___ Text ___

The South African Police Service (SAPS) is currently facing challenges related to HIV & AIDS. In this CAI discussion paper, I argue that the HIV epidemic is driven by interrelated risk factors, some of which suggest that SAPS personnel, under certain circumstances, stand a greater risk of contracting HIV & AIDS than many other sub-populations in South Africa. The main aim of this paper is to identify the key drivers of the HIV epidemic in the SAPS. In order to do this, I conducted a meta-analysis of literature on the key drivers of the HIV epidemic in the SAPS using data sourced from a SAPS human resource database over a six-year period (2003/04 - 2008/09).
Key drivers of the HIV epidemic
Evidence from a study on HIV & AIDS and the SAPS conducted in 2003 shows that the nature of their work renders police officers highly susceptible to HIV infection.(2) In this section, I outline some of the key drivers of the HIV epidemic in the SAPS in particular.
- Exploitation of sex workers
In South Africa, exploitation of sex workers by police officers is significant. A study conducted in 2006 by the Sex Workers’ Education and Advocacy Taskforce (SWEAT) reported that 30% of surveyed sex workers said that police officers abused them sexually.(3) In some instances, sex workers are forced to have sex with police officers to evade arrest.(4)

___ Supplied entries ___

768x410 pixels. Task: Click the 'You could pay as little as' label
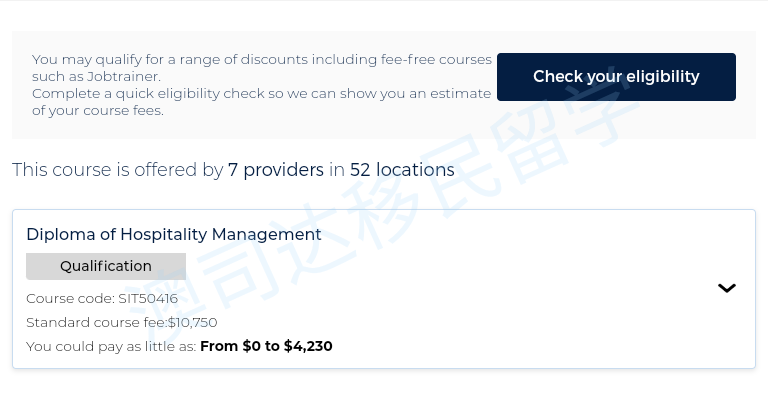tap(111, 346)
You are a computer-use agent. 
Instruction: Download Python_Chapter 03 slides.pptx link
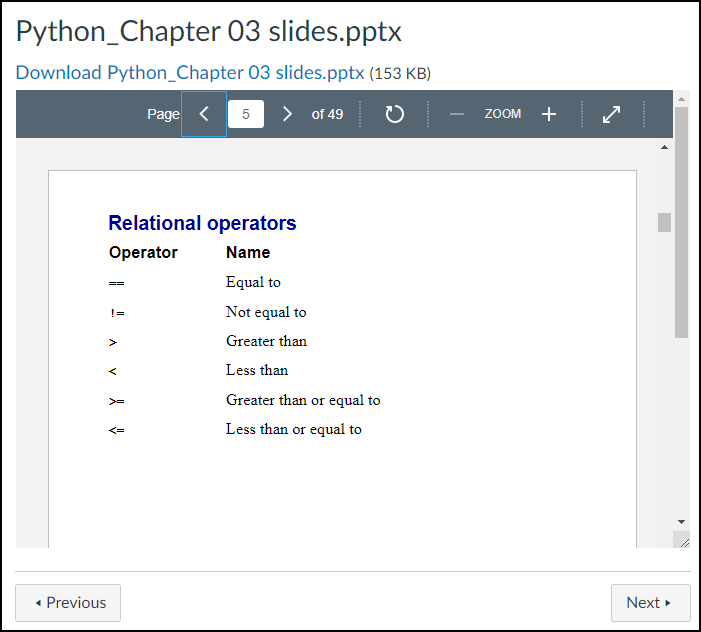point(190,72)
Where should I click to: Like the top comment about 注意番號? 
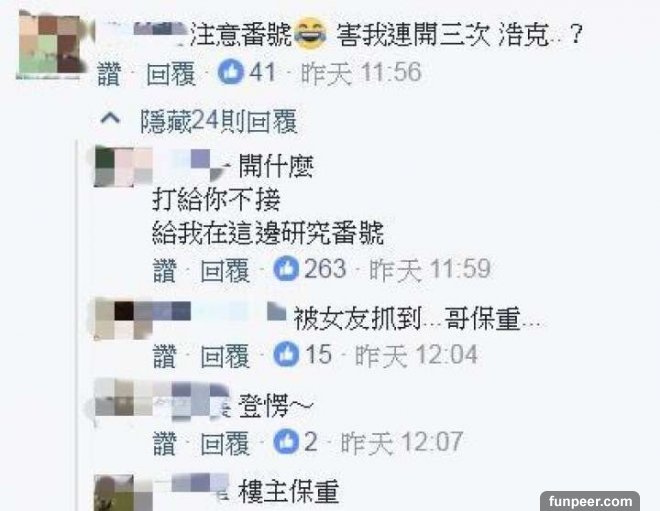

___

**Your instructions:** Edit the text on HIV & AIDS in the SAPS by reproducing it, starting with "The South African" and going on through "(2003/04 - 2008/09).", with "meta-analysis" replaced by "systematic review".

**Exercise solution:**
The South African Police Service (SAPS) is currently facing challenges related to HIV & AIDS. In this CAI discussion paper, I argue that the HIV epidemic is driven by interrelated risk factors, some of which suggest that SAPS personnel, under certain circumstances, stand a greater risk of contracting HIV & AIDS than many other sub-populations in South Africa. The main aim of this paper is to identify the key drivers of the HIV epidemic in the SAPS. In order to do this, I conducted a systematic review of literature on the key drivers of the HIV epidemic in the SAPS using data sourced from a SAPS human resource database over a six-year period (2003/04 - 2008/09).